(Stored items)
####################

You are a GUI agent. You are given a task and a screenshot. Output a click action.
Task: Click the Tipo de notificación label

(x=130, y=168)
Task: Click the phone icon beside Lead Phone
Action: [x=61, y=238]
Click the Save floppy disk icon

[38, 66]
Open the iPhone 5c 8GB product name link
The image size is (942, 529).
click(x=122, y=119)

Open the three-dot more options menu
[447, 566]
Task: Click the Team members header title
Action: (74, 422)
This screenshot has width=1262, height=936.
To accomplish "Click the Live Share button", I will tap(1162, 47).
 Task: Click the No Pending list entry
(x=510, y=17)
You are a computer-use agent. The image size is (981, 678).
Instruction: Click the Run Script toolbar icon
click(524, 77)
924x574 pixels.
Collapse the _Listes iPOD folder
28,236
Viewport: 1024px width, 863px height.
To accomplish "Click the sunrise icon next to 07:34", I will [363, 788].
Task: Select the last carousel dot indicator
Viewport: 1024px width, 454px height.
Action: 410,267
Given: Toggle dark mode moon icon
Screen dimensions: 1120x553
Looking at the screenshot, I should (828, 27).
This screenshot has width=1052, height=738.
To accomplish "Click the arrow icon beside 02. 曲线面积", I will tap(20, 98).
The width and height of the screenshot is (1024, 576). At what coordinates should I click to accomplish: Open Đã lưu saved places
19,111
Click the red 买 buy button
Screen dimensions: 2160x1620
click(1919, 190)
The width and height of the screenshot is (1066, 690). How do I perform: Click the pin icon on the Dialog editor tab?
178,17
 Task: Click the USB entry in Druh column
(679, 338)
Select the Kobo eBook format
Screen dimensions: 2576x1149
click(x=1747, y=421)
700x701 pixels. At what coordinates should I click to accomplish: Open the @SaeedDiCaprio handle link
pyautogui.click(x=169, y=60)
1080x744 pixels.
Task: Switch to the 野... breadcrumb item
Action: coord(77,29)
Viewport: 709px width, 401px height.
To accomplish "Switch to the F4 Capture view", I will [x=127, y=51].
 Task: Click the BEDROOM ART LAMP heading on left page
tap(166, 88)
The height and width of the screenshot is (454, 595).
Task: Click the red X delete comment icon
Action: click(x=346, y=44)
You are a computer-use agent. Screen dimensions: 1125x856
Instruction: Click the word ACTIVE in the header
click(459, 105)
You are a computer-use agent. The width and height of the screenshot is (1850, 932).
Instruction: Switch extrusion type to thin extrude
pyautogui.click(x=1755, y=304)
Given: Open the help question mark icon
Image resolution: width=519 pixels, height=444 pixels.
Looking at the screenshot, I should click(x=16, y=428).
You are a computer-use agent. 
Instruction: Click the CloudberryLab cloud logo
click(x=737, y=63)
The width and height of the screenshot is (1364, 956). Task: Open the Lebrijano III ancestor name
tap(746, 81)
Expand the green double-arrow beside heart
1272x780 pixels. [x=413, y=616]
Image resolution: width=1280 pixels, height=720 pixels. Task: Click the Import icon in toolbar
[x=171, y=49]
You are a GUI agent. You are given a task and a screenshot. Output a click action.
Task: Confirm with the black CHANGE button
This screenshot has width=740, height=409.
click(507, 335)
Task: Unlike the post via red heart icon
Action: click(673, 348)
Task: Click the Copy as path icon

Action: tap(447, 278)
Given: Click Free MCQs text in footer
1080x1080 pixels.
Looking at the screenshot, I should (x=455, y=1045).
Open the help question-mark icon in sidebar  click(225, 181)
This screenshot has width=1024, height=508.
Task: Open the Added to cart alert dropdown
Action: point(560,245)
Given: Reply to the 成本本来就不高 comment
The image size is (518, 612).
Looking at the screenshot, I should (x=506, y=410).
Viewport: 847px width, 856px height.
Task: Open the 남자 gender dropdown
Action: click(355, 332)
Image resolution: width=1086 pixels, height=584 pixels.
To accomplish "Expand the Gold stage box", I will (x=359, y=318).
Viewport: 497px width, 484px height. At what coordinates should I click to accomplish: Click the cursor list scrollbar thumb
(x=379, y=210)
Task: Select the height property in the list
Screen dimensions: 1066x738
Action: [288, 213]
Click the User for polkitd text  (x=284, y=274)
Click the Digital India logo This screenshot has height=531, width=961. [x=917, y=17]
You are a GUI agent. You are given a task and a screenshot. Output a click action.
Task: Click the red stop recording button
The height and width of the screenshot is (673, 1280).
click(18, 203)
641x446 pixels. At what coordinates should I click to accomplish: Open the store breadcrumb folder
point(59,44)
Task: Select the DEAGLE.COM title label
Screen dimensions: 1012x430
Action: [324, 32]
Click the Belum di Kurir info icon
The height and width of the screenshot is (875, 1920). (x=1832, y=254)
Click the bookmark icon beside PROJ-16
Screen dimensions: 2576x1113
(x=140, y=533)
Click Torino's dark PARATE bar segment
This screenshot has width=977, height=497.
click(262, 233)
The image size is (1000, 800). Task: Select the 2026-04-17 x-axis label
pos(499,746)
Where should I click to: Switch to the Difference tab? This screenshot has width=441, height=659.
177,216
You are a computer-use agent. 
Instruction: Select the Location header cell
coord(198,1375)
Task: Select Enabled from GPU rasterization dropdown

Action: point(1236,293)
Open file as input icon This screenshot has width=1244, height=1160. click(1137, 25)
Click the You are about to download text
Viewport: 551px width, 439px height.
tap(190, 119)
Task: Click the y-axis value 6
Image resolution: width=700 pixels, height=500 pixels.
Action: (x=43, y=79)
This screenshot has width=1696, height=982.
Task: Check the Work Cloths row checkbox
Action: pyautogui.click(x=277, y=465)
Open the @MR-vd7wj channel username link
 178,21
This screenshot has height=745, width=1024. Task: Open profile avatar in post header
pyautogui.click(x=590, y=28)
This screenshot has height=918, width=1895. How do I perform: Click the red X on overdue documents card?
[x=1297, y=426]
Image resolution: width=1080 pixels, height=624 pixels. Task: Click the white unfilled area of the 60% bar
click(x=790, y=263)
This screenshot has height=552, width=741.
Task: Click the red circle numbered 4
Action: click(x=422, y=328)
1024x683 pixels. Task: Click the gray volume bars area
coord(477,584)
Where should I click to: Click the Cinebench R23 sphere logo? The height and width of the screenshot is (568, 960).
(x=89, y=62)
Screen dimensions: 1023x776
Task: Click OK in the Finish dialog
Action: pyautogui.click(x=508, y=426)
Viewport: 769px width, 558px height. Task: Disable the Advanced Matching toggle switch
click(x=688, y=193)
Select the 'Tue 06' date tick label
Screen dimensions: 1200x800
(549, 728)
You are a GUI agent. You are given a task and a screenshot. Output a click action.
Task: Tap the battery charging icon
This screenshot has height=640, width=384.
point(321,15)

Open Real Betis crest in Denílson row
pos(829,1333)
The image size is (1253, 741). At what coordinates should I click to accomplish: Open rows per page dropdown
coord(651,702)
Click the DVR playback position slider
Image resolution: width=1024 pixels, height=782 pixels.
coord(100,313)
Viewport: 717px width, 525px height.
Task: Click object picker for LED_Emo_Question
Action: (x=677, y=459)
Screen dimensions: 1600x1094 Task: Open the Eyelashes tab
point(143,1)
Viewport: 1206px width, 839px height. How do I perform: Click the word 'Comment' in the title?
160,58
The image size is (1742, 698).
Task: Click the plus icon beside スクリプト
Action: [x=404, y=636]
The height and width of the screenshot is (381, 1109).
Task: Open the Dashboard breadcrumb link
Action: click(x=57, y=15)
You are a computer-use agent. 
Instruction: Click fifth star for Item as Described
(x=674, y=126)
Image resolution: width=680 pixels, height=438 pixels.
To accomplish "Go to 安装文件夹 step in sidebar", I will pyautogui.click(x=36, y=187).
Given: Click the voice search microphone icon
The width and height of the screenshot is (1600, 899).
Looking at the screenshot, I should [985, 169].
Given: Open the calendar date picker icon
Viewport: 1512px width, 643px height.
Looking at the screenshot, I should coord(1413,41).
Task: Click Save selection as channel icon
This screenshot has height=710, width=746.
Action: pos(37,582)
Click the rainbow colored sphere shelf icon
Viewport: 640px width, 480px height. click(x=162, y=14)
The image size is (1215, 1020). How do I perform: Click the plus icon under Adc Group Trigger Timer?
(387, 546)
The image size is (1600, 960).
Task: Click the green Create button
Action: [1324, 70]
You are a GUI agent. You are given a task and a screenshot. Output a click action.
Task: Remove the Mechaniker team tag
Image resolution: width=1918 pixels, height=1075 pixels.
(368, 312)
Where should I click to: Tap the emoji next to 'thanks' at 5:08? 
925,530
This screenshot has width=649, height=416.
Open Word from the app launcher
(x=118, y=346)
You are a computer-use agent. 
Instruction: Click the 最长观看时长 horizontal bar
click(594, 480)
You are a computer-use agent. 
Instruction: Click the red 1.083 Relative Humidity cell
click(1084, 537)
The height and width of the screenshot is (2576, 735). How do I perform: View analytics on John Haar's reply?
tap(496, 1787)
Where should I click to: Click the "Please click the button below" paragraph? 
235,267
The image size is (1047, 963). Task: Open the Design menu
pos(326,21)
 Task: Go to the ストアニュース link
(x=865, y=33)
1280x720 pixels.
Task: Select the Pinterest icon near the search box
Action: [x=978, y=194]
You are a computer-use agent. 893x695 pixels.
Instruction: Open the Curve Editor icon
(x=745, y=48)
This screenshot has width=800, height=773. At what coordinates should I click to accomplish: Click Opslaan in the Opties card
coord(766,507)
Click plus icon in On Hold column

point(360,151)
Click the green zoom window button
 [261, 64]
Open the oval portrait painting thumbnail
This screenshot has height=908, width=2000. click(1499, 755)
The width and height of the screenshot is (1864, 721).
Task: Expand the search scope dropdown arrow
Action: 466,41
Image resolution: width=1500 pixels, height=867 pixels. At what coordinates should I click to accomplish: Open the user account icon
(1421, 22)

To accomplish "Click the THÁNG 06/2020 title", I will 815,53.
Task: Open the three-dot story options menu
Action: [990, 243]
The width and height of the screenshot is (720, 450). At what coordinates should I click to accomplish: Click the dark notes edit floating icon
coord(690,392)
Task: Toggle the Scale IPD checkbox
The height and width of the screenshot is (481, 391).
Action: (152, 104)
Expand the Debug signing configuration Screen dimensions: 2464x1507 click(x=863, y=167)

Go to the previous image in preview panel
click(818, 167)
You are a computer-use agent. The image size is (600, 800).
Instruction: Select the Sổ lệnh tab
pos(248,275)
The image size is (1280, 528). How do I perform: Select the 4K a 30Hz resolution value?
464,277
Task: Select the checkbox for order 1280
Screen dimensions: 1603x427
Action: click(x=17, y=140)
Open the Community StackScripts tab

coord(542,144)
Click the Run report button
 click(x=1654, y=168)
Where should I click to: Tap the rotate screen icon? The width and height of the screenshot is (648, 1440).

####################

What are the lines above, starting at the one with "Task: Click the BEDROOM" and ending at the one with "You are a computer-use agent. Screen"? Give them again exactly, and only them.

## Task output
 Task: Click the BEDROOM ART LAMP heading on left page
tap(166, 88)
The height and width of the screenshot is (454, 595).
Task: Click the red X delete comment icon
Action: click(x=346, y=44)
You are a computer-use agent. Screen dimensions: 1125x856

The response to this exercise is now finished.